Consider the determinants of Theorem 8. Formula (31) gives

$$\begin{aligned} \ln \frac{\sinh z}{ z}= \ln \frac{\sin iz}{ iz}=-\sum _{n=1}^\infty \frac{(-1)^n2^{2n-1} B_n}{(2n)!}\cdot \frac{z^{2n}}{2n}. \end{aligned}$$

Therefore, the power sums a(x) with even numbers are

$$\begin{aligned} \sigma _{2n}= \frac{(-1)^n2^{2n-1} B_n}{(2n)!}\quad \text{ for }\quad n\geqslant 1, \end{aligned}$$

and \(s_{sn}=\sigma _{2n+2}\). The determinant \( \Delta _m \) in Example 3 takes the form

$$\begin{aligned} \Delta _m'= \begin{vmatrix} \frac{B_1}{2!}&\quad \frac{-B_2}{4!}&\quad \cdots&\quad \frac{(-1)^mB_m}{(2m)!}\\ \frac{-B_2}{4!}&\quad \frac{B_3}{6!}&\quad \cdots&\quad \frac{B_{m+1}}{(2m+2)!}\\ \cdots&\quad \cdots&\quad \cdots&\quad \cdots \\ \frac{(-1)^mB_m}{(2m)!}&\quad \frac{(-1)^{m+1}B_{m+1}}{(2m+2)!}&\quad \cdots&\quad \frac{B_{2m}}{(4m)!}\end{vmatrix}. \end{aligned}$$

The element in this determinant that stands at the intersection of j-th row and s-th column is negative if and only if \( j + s \) is odd. Then this determinant is equal to the determinant \( \Delta _m\) from Example 3. In fact, the product of elements taken one by one from each row and each column contains an even number of elements with odd sums of row number and column number.

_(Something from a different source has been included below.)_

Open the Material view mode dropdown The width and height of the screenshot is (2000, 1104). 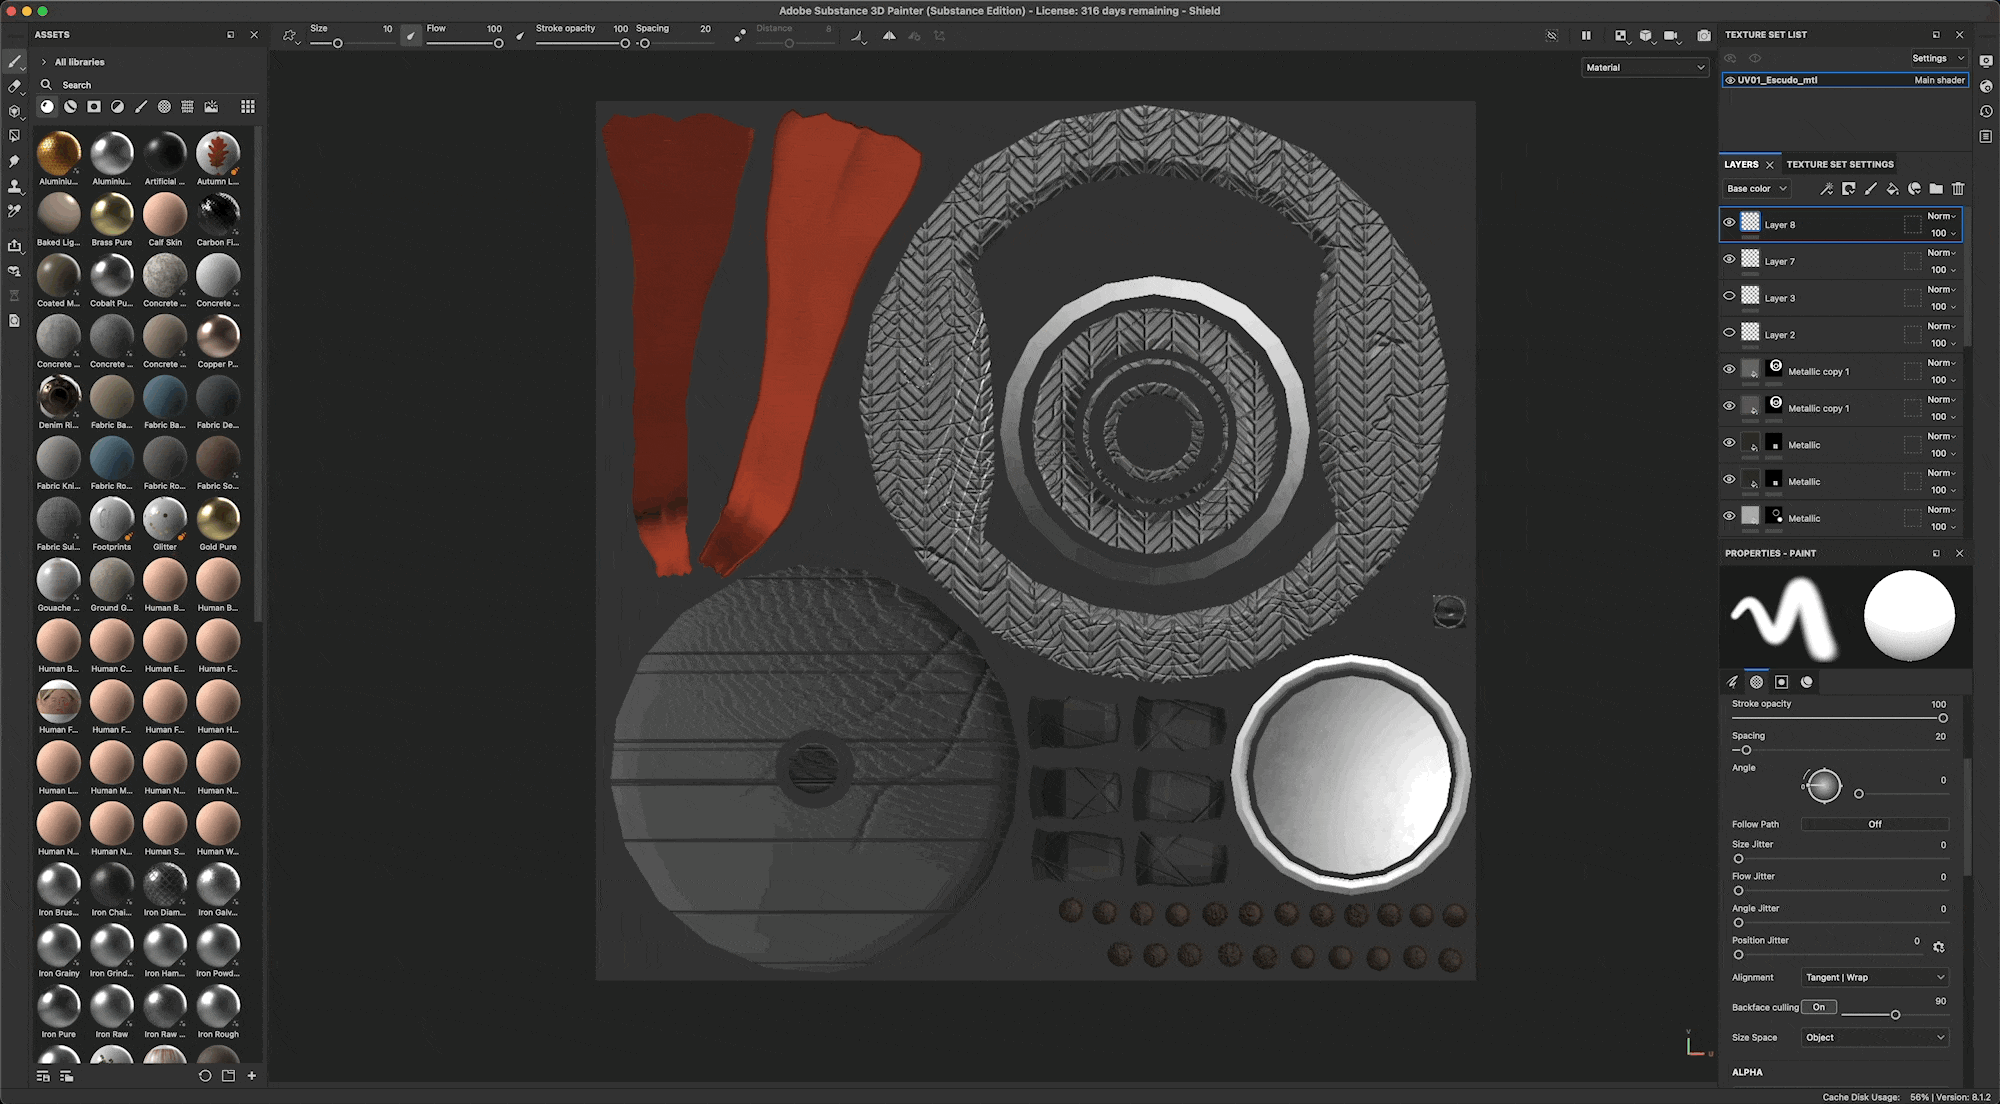click(1645, 67)
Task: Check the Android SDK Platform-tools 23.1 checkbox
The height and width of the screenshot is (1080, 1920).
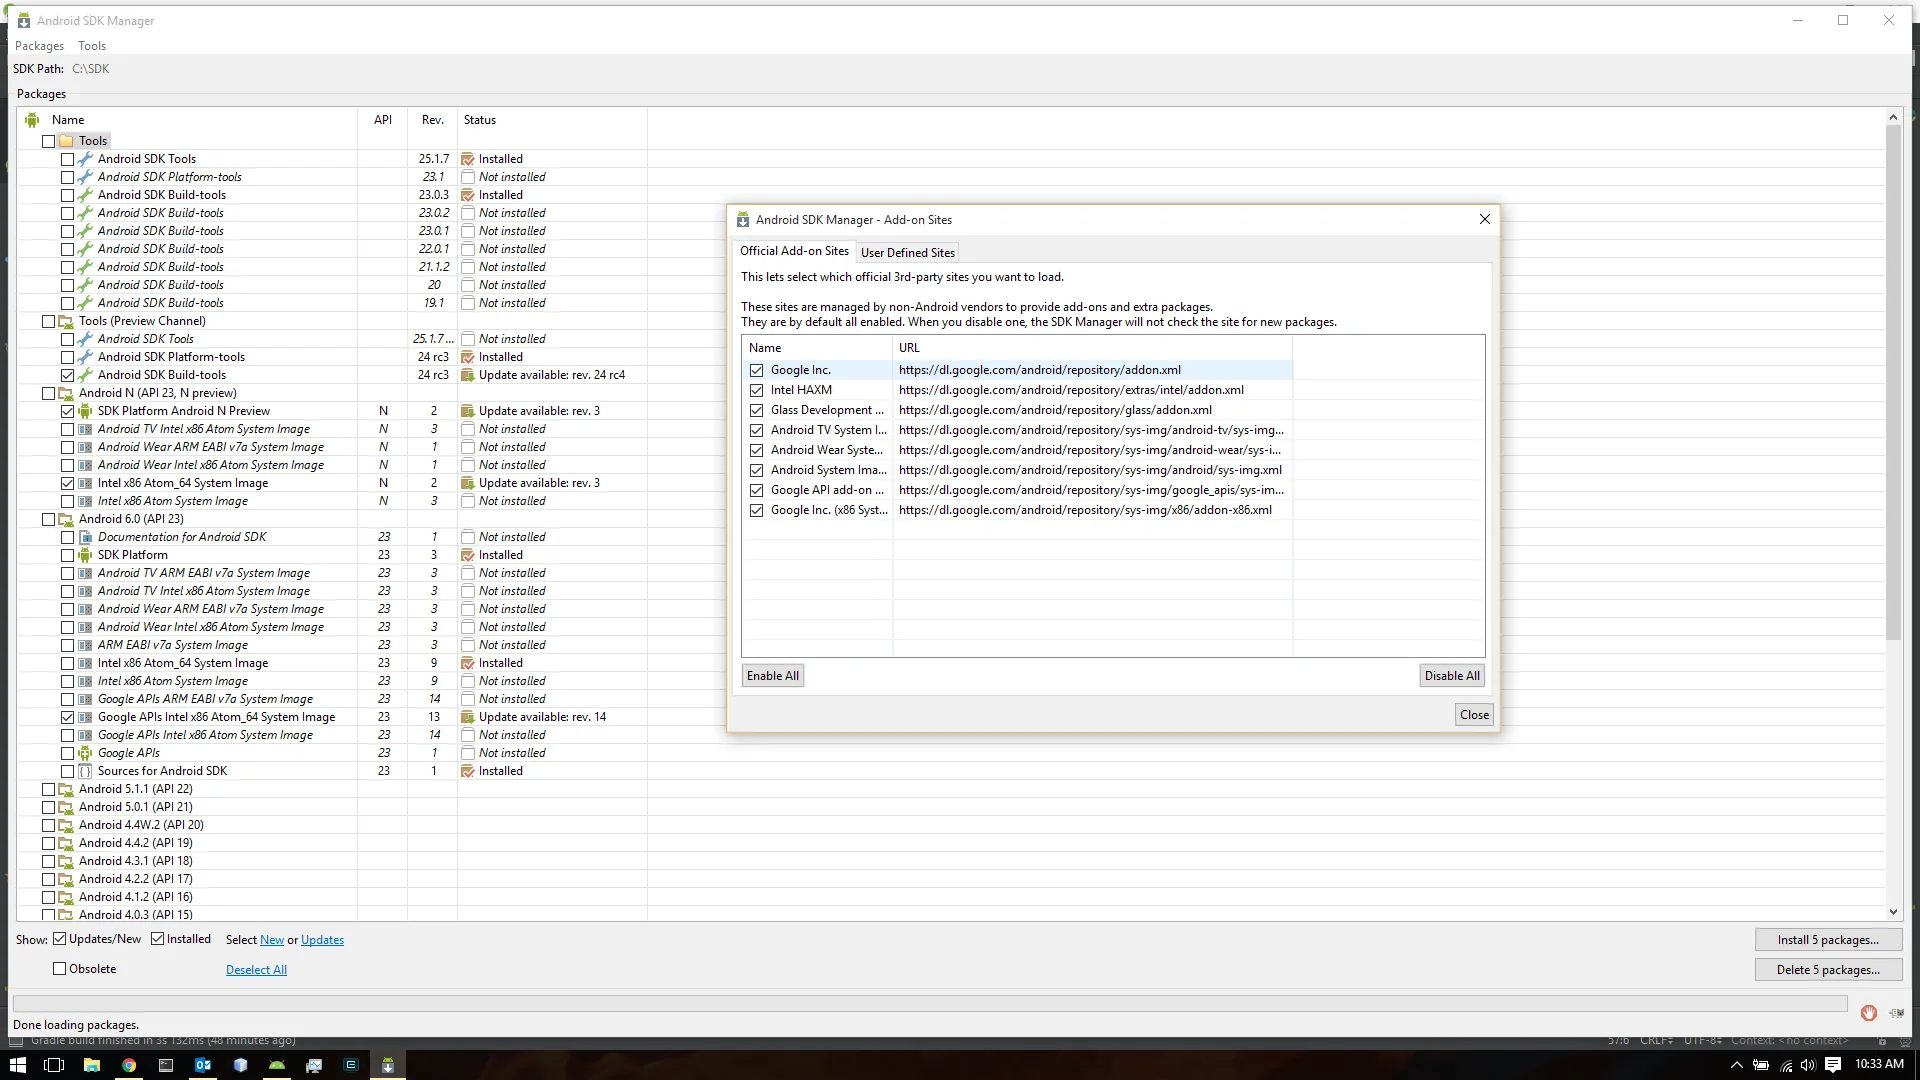Action: 67,177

Therefore, this example is reduced to Example 3.

Now consider the case when \( D_m \) are positive or negative. Suppose, as before, that all \( D_m \ne 0 \). We introduce the sequence

$$\begin{aligned} D_{-1}D_0,\ D_0D_1,\ldots , D_mD_{m+1},\ldots , \end{aligned}$$
(34)

Recall that \(D_{-1}=1\).

Theorem 9

Assume that a function f has real coefficients. If the sequence (34) contains exactly m negative numbers then the function f has m distinct pairs of complex conjugate zeros and an infinite number of real zeros. If the sequence (34) has an infinite number of negative numbers then the function f(z) has an infinite number of complex conjugate zeros.

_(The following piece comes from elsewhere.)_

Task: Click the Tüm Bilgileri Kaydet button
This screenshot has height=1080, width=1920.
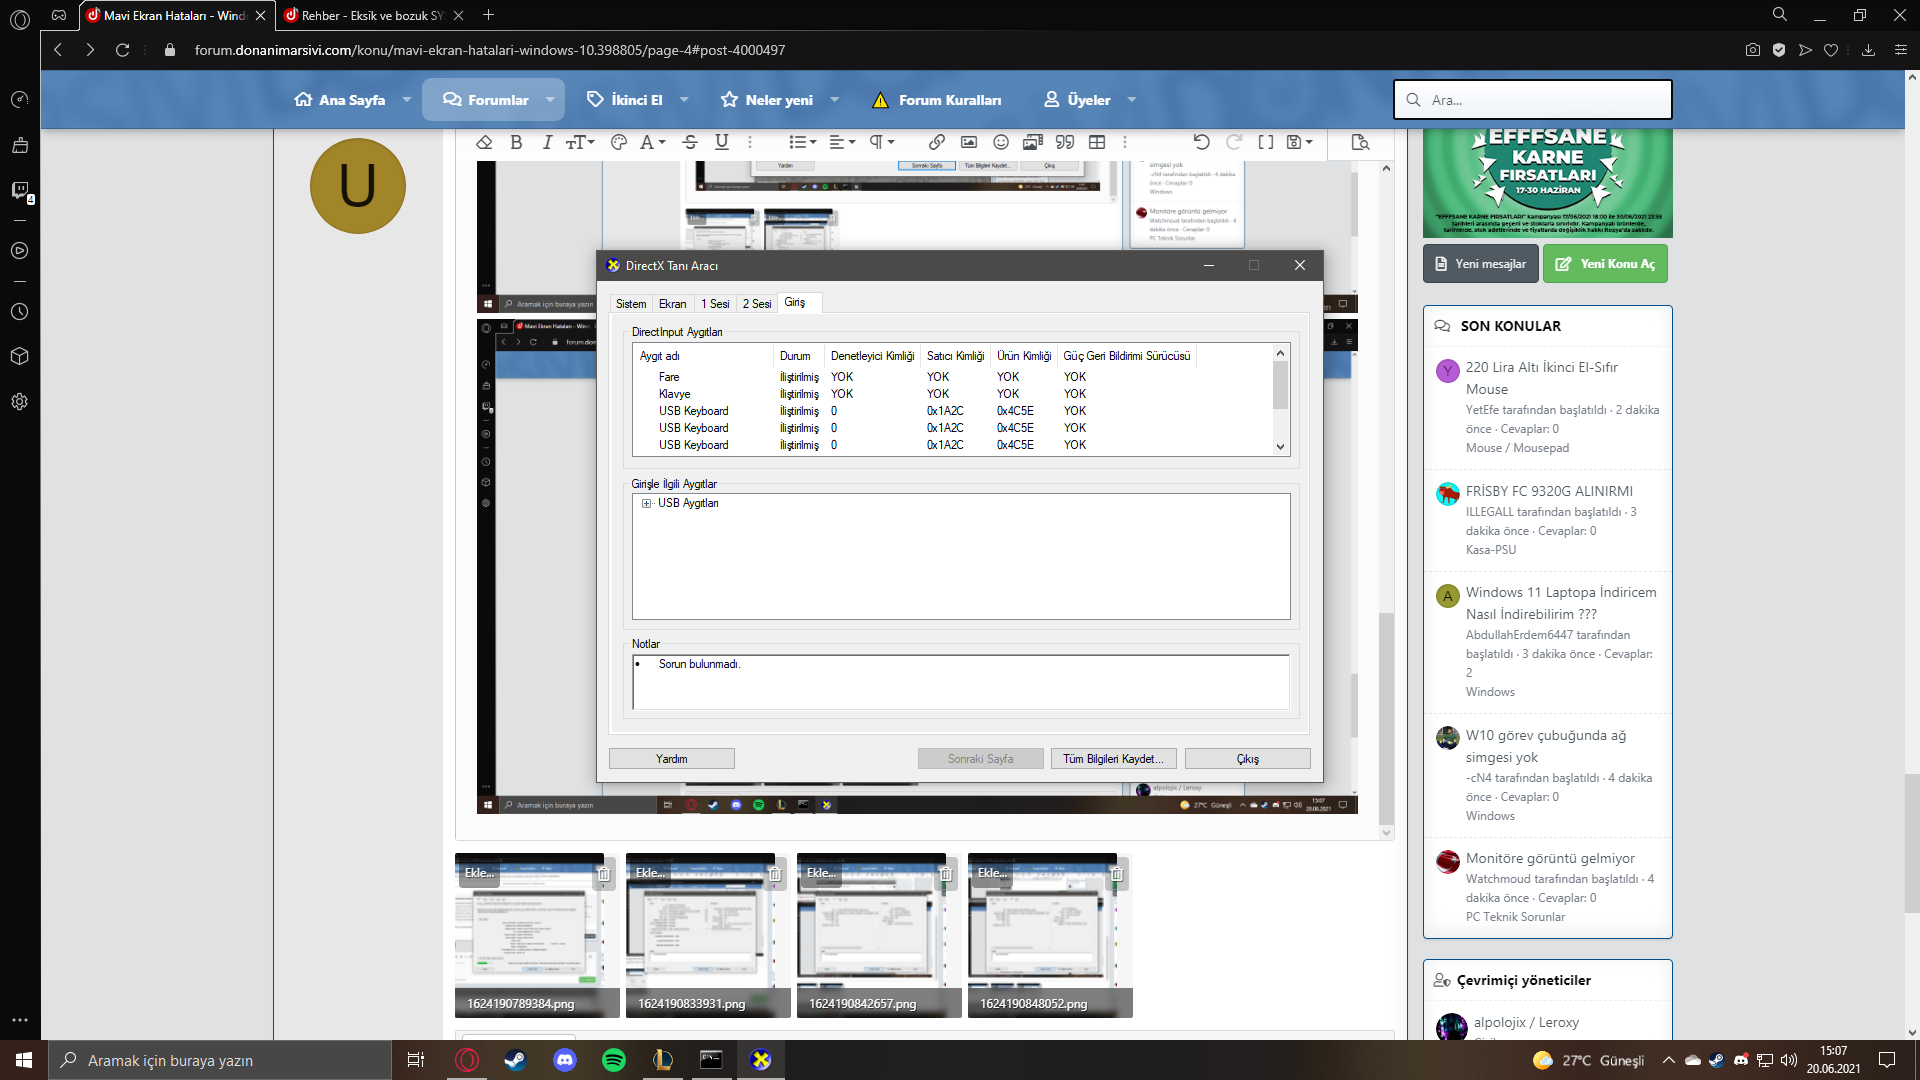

The proof essentially repeats the proof of Theorem 7 and the arguments from [1, Ch. 10, §1]. If the sequence (34) contains exactly m negative numbers then we choose sufficiently big k and \( k> m \). Suppose that the sequence \( Z_1 \), \( \ldots , Z_k \) contains s squares with negative sign and \( s> m \). Then we set to zero in the expression (21) those \( X_k \) which are included in (21) with negative sign. There are exactly m such equations. We set to zero squares with positive sign in the relation (28). There are exactly \(k-s\) such equations and \((k-s)+m<k\). Then there is no zero solution of these equations. Using the inequality (30), we see that the expression (21) is non-negative and the expression (28) is strictly less than zero. This is impossible. The case \( s <m \) is treated similarly. It is clear that if there is an infinite number of negative numbers in the sequence (34) then the number of complex zeros is infinite.\(\square \)

Remark 3

The sequence (34) has always an infinite number of positive elements, while the number of real zeros of the function f(z) can be finite or infinite. Therefore, this sequence cannot be used to obtain a condition of existence of a finite number of real zeros.

Remark 4

If some of the roots \( | \alpha _j|\leqslant 1 \), then we can consider the function f(rz) , where \( r> 0 \). The zeros of this function are \(\alpha _j/r\). Therefore, for sufficiently small r they are greater than 1 in absolute value. Then the sums \( \sigma _k \) are multiplied by \( r^k \) and the minors \( d_p \) are multiplied by \( r^{2k_0 + p (p-1)} \). As this takes place, the determinants \( D_p \) are not equal to zero and their signs are not changed. Moreover, under such transformation real roots remain real and complex roots remain complex, thus Theorems 79 remain true.

Remark 5

If the sequence (34) has zero elements then Theorem 9 remains true if signs of sequence elements are arranged according to the Frobenius rule (16). We also note that we have excluded the case where \( D_m \) are equal to zero, starting from a certain number, since the number of zeros of the function is infinite.